• **Task description**
Output only the lines below from the one containing "This screenshot has height=592, width=883." to the one containing "the arrow between", exactly as written, both ends kept.

--- Input material Enclosed Below ---

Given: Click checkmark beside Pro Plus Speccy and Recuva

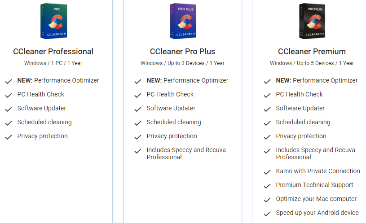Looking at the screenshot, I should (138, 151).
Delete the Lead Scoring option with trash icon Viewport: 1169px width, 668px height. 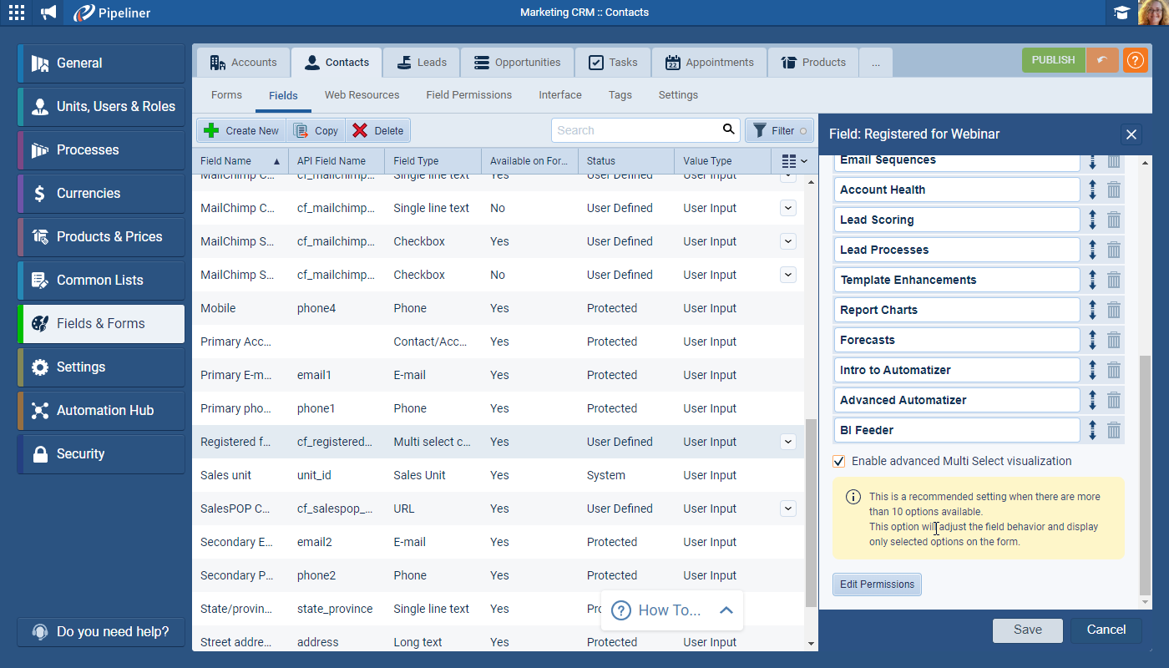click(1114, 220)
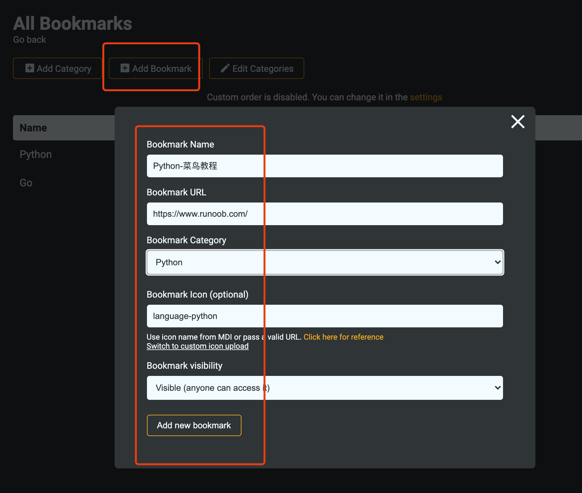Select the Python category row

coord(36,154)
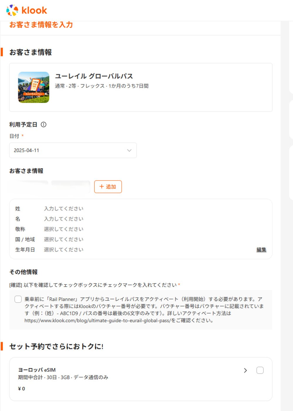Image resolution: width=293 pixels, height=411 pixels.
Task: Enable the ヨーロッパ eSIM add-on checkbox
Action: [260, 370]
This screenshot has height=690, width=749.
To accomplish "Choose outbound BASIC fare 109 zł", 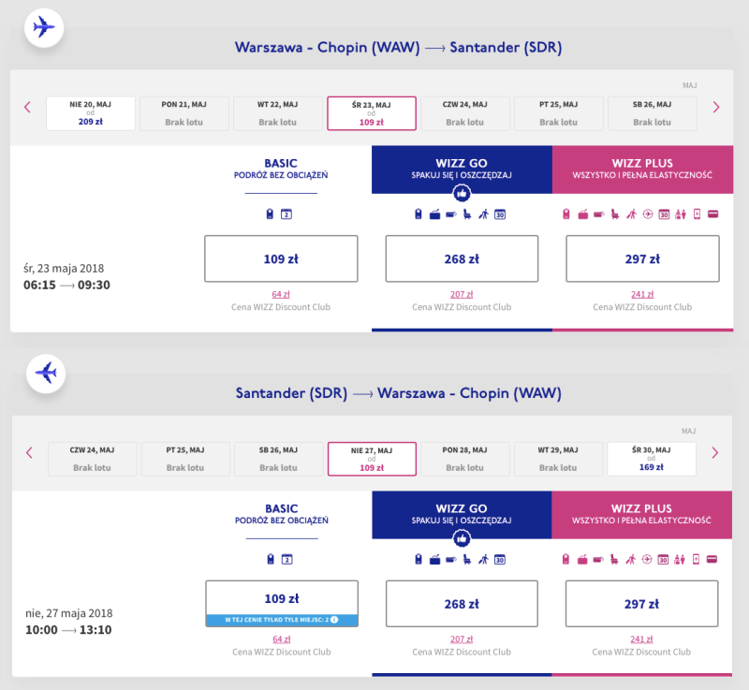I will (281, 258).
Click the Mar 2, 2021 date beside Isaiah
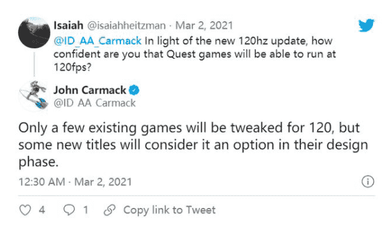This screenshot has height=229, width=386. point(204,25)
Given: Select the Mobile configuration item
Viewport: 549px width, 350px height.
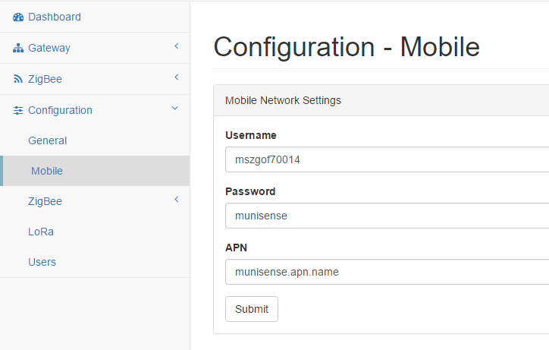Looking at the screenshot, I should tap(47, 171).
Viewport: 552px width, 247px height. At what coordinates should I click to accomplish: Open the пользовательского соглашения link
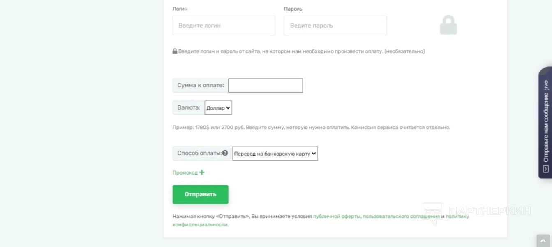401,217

--- End of Enclosed Input material ---
--- Input material Enclosed Below ---

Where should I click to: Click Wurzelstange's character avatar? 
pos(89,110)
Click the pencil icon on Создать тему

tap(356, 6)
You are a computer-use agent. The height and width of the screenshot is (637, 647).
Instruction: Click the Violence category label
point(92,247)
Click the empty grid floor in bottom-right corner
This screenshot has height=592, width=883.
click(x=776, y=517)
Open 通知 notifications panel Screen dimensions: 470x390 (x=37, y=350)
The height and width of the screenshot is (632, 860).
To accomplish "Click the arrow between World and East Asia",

--- End of Enclosed Input material ---

• **Task output**
This screenshot has height=592, width=883.
click(x=776, y=517)
Open 通知 notifications panel Screen dimensions: 470x390 (x=37, y=350)
The height and width of the screenshot is (632, 860).
To accomplish "Click the arrow between World and East Asia",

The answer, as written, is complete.